Toutefois, et comme souvent lorsque Woody Allen est aux commandes, on assiste ici non pas à un drame erotico-moraliste nunuche mais à une réelle interrogation sur les fondements de nos désirs et les conjonctures qui les fondent. Car c'est avec minutie que ce film vient balayer les certitudes amoureuses. Alors que l'une se croit heureuse dans la stabilité émotionnelle de son couple, une simple aventure avec un inconnu l'emmène à reconsidérer son mariage. Tandis que l'autre, ayant la routine en horreur, vient à connaitre avec le même homme les méandres d'une vie de bohème nourrie d'art et de passion. Partout où il s'immisce, le désir vient à être ici un problème. Insatiable, changeant et guidé par les circonstances, on voit que trop bien à travers les personnages de Rebecca Hall et Scarlett Johansson le risque de le conjuguer avec bonheur. L'un est un état stable qui nécessite parfois une habitude instituée et l'autre un mode de vie - je dirais même une esthétique - bringuebalant.

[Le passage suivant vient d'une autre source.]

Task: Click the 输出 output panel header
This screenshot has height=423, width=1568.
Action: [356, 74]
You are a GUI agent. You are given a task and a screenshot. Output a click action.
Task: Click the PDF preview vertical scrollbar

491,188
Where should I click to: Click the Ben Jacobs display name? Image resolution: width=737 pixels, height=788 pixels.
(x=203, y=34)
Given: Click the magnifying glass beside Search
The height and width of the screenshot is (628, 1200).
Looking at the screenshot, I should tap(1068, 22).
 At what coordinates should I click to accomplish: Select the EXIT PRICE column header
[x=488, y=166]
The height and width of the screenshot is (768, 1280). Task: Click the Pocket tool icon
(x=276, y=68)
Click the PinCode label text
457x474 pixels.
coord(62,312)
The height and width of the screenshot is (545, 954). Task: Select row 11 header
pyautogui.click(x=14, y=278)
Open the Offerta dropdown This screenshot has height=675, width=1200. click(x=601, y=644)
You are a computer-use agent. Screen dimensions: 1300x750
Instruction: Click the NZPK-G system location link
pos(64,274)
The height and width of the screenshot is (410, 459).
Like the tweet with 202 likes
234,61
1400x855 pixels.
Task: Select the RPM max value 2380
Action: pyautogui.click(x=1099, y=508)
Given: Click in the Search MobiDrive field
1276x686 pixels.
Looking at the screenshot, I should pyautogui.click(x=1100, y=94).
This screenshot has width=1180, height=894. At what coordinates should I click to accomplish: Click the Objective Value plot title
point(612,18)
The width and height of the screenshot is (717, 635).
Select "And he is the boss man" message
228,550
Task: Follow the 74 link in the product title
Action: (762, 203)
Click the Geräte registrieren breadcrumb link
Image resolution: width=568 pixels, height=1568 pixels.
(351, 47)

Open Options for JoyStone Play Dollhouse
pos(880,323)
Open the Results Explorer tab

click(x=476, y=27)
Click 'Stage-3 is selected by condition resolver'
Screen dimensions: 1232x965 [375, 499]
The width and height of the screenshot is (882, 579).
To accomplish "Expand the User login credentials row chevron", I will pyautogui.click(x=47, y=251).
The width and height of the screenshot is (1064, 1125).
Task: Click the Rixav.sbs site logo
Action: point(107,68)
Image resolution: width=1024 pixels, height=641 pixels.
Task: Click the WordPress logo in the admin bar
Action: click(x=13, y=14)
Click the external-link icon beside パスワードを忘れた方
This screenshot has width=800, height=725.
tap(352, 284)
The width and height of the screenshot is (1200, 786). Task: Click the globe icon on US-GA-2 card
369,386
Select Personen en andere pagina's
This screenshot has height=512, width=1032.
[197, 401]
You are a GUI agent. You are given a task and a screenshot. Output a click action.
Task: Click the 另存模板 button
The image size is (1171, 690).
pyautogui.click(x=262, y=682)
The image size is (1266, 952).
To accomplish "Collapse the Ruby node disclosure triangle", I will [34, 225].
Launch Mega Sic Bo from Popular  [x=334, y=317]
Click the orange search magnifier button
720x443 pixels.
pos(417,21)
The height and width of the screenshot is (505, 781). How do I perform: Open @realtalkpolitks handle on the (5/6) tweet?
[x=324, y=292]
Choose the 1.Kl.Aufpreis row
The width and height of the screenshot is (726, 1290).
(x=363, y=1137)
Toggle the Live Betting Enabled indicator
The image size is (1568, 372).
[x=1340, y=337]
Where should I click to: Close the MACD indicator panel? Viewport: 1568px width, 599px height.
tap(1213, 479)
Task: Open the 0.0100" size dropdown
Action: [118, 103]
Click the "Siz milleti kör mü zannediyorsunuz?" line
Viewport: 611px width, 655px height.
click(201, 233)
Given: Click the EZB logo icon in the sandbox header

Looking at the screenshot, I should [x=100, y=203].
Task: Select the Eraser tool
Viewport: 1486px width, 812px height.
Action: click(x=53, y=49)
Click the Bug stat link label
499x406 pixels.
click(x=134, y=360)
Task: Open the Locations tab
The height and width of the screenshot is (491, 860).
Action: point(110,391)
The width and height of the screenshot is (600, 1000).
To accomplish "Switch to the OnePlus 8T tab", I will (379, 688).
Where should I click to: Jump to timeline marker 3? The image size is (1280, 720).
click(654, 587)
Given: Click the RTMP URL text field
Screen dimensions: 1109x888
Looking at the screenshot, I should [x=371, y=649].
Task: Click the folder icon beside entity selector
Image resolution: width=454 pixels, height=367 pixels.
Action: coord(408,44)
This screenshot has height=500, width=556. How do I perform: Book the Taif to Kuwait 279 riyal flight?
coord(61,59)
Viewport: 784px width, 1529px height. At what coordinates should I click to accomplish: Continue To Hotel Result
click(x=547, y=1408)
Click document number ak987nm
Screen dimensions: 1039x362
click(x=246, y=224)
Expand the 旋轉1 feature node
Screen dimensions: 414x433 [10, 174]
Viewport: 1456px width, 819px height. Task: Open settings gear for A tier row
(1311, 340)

Tout l'enjeu de Vicky Cristina Barcelona est d'explorer un éventuel équilibre entre ces deux prismes. Il peut se trouver temporairement dans un triolisme comme c'est le cas avec Maria Elena dont la folie vient tempérer le repli progressif de Cristina. Ou bien dans une douce rêverie érotique d'un autre homme qui, pour Vicky, s'avère être au début de ses retrouvailles avec son futur mari le moyen de retrouver l'excitation. Mais, comme inéluctable, on ne peut que constater la vanité de telles relations et Woody Allen de nous le rappeler habilement sans toutefois introduire de jugements de valeur ni de scènes de fin trop dramatiques ou mielleuses. Une simple boucle temporelle permet de clôturer cet été lorsque les deux femmes rentrent comme elles sont arrivées, laissant les conclusions de ce court interstice espagnol ouvertes à l'interprétation du spectateur.
On notera tout de même que le réalisateur américain marque un point d'honneur à souligner les différences culturelles entre les États-Unis au matérialisme suranné et l'Espagne, terre d'art et d'épicurisme effréné.
En dehors des magnifiques clichés de l'Espagne dont on pourrait presque sentir la chaleur en regardant ce film, Woody Allen a réuni un casting inouï qui donne à sa réalisation un charme palpable et indéniable. Mention d'honneur à un Javier Bardem ensorcelant qui, du bout de quelques phrases à l'accent ibérique, vient donner une leçon de séduction à tous les hommes de la terre.